No primeiro episódio (“Mágica, ou algo menos garantido”), dois finais alternativos suscitam a ideia de que, entre o acaso e o “destino”, entre o casual e o causal, existe a vontade humana, com a dimensão moral que a acompanha. Uma coincidência fortuita coloca no mesmo ambiente os três vértices do triângulo amoroso. O livre arbítrio de uma das personagens, a modelo Meiko (Kotone Furukawa), determinará as consequências que esse acaso terá na vida dos três.
Na narrativa seguinte (“De porta escancarada”), a armadilha de sedução planejada pela universitária (Katsuki Mori) contra o ex-professor (Shouma Kai) acaba por aprisionar inesperadamente a ela própria. A cena central do episódio – a leitura em voz alta, por ela, de uma passagem “quente” do livro escrito por ele – é uma das mais eróticas do cinema recente, sem que haja qualquer nudez ou contato físico. (E a porta da sala do professor, como sugere o título, está o tempo todo aberta.) O sexo, já disse alguém, é coisa mental. A transformação anímica vivida pelos personagens ao longo da cena é uma maravilha só atingida graças a uma encenação precisa e ao talento dos atores.
Correção de rota
Se, nesse segundo episódio, a vontade pessoal (da ex-aluna, no caso) acaba sendo atropelada em última instância pelo acaso – ou pelo inconsciente, diria a psicanálise –, o terceiro segmento (“Mais uma vez”) marca o triunfo do afeto e da imaginação sobre os limites impostos pela realidade.
O encontro das ex-colegiais – uma moça solitária que era discriminada na escola por sua homossexualidade (Fusako Urabe) e uma acomodada dona de casa (Aoba Kawai) – encena a sobreposição de vidas possíveis, a que se vive de fato e a que “poderia ter sido” se em tal ou qual encruzilhada tivéssemos tomado uma direção diferente.

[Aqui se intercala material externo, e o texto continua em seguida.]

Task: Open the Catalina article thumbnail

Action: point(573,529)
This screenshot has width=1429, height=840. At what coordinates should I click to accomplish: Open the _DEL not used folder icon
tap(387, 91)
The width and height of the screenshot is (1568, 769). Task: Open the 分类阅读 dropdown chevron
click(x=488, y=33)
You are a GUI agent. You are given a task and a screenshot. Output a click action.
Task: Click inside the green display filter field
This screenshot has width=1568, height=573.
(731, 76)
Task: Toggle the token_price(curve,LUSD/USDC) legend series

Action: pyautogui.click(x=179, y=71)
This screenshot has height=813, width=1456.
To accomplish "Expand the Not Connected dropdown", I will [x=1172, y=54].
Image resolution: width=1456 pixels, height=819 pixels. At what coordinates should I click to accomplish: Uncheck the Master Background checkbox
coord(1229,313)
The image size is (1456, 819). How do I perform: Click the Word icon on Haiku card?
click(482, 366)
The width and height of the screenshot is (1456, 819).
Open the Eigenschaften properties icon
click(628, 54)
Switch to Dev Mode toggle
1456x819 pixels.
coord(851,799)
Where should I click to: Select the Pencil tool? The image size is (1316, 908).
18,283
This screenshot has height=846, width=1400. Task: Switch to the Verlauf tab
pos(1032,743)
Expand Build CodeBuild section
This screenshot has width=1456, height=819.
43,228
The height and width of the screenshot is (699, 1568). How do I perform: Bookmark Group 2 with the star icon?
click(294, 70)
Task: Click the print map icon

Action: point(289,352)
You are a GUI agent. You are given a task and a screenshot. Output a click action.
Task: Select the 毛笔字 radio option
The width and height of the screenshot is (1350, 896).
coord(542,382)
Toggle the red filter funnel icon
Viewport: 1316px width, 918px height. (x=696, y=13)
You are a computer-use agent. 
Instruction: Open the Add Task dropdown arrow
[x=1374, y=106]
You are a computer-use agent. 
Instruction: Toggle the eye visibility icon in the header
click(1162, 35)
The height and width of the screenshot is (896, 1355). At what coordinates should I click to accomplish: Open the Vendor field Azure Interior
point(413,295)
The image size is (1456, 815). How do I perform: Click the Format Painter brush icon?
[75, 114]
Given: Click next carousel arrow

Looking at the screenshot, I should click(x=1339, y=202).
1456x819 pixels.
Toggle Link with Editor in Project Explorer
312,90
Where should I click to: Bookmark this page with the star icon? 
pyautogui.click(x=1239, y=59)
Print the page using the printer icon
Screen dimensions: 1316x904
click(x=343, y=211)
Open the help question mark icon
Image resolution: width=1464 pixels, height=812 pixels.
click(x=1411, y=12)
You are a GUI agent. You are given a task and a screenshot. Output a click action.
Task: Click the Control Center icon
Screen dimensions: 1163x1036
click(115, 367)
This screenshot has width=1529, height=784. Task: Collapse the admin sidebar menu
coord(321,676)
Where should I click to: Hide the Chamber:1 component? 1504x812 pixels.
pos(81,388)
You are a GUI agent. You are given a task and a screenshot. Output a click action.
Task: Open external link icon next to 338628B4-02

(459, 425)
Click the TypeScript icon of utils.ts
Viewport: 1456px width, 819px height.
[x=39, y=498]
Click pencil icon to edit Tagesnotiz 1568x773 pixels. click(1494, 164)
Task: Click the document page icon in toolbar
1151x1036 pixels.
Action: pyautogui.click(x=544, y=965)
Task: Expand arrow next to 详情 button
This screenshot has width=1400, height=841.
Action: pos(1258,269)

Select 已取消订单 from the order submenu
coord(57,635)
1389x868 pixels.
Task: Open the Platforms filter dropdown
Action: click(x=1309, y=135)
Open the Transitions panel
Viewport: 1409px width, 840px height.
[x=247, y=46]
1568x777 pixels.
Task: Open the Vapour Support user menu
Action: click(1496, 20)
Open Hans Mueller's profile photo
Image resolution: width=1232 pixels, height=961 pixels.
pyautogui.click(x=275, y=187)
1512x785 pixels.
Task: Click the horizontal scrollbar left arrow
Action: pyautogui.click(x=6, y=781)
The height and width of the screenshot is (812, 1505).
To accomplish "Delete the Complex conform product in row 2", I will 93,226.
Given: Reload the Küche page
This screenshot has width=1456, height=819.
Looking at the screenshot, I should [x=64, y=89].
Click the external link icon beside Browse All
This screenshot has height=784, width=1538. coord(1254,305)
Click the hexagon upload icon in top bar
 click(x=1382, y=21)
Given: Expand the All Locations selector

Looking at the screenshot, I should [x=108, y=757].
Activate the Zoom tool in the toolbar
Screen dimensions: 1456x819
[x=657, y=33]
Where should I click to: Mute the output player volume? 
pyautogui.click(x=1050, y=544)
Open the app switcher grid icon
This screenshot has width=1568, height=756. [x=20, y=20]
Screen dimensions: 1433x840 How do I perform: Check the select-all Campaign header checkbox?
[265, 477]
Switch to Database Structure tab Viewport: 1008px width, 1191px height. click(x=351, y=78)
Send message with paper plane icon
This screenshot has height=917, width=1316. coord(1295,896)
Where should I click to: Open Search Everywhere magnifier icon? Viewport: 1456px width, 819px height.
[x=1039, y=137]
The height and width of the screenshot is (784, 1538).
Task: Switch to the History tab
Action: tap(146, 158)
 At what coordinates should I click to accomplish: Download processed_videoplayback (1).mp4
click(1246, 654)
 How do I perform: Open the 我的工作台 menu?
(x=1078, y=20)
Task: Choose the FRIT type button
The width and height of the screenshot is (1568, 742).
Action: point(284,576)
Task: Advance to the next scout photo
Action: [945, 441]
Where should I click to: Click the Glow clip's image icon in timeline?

Não à toa, as duas cenas que balizam a narrativa, nas escadas rolantes da estação de trens de Sendai, configuram o acaso: a primeira, o acaso puro, ou mais ainda, o acidente, o erro; a segunda, o acaso construído, inventado, como uma espécie de correção de rota, de conserto do destino. Esta última é, para a minha sensibilidade, um dos momentos mais sublimes do cinema contemporâneo, deixando para trás o mero psicodrama ou o mero sentimento agridoce da nostalgia e criando o que só podemos chamar de poesia. Em seu abraço as duas mulheres não fazem apenas um país (como cantava Marina), mas todo um mundo.
Ryûsuke Hamaguchi é um fenômeno. Roda do destino conquistou o grande prêmio do júri no festival de Berlim de 2021. Alguns meses depois, seu filme seguinte, Drive my car, foi premiado em Cannes e aclamado pela crítica mundial. Passou no Festival do Rio, perdi. Cabe esperar que chegue logo aos nossos cinemas. Hamaguchi, definitivamente, não é um cineasta qualquer.